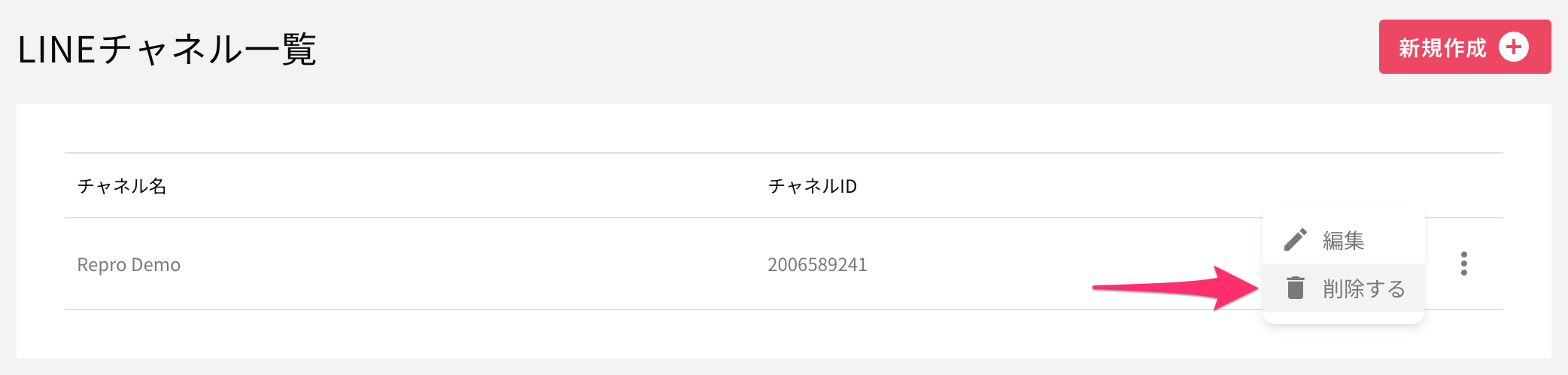This screenshot has height=375, width=1568.
Task: Click the word LINE in the page title
Action: pyautogui.click(x=56, y=50)
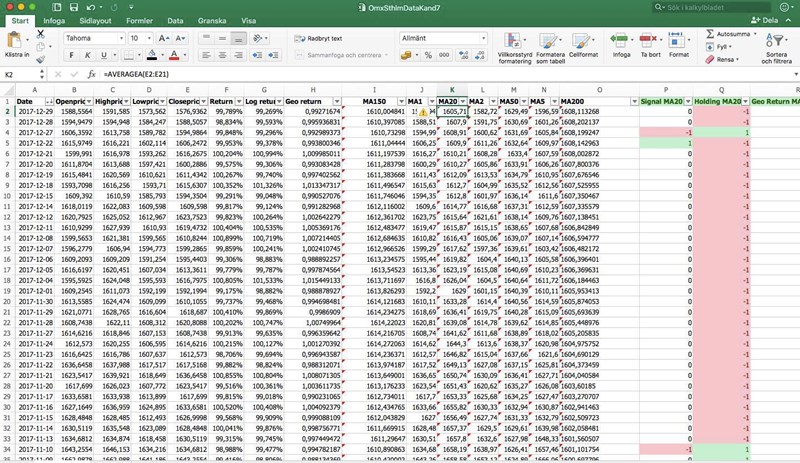The image size is (800, 463).
Task: Click the Cut scissors icon
Action: [41, 33]
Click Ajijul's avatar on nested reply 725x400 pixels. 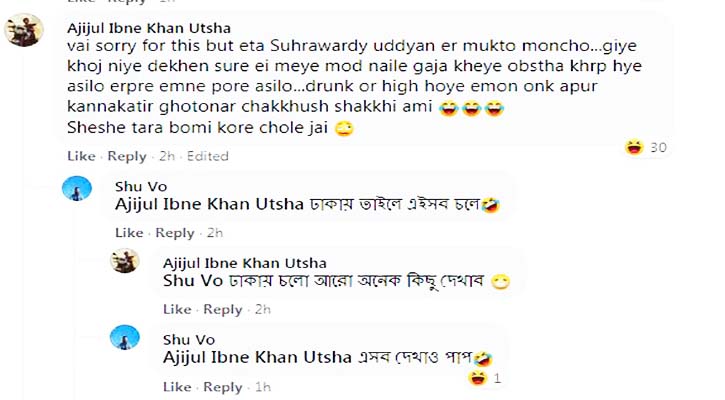click(124, 262)
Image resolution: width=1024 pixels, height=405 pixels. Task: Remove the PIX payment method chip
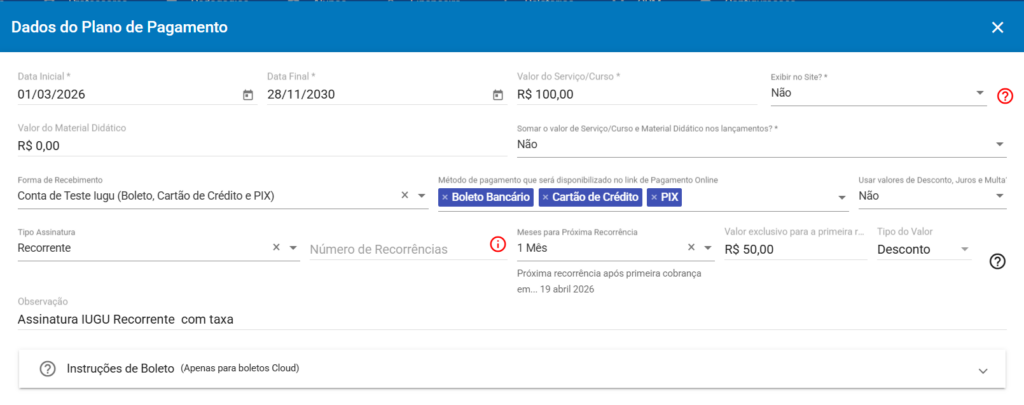coord(654,198)
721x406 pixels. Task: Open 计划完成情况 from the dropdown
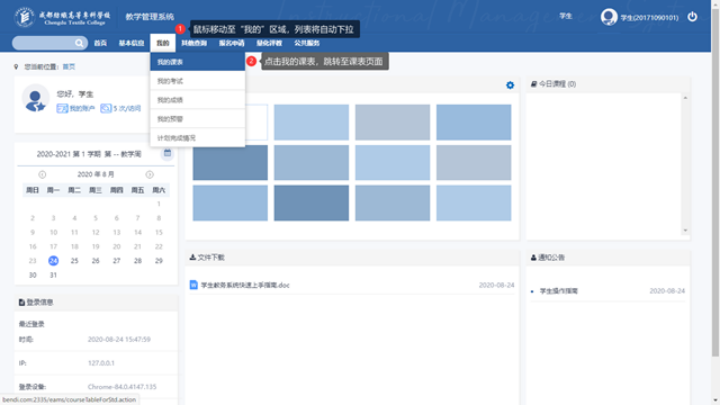[176, 137]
# # #
__Exercise brief__
Only one thing is required: an exact printout of the lines from the line containing "721x406 pixels. Task: Open" through the last line of the records, pictures excluded.

__Task solution__
721x406 pixels. Task: Open 计划完成情况 from the dropdown
[176, 137]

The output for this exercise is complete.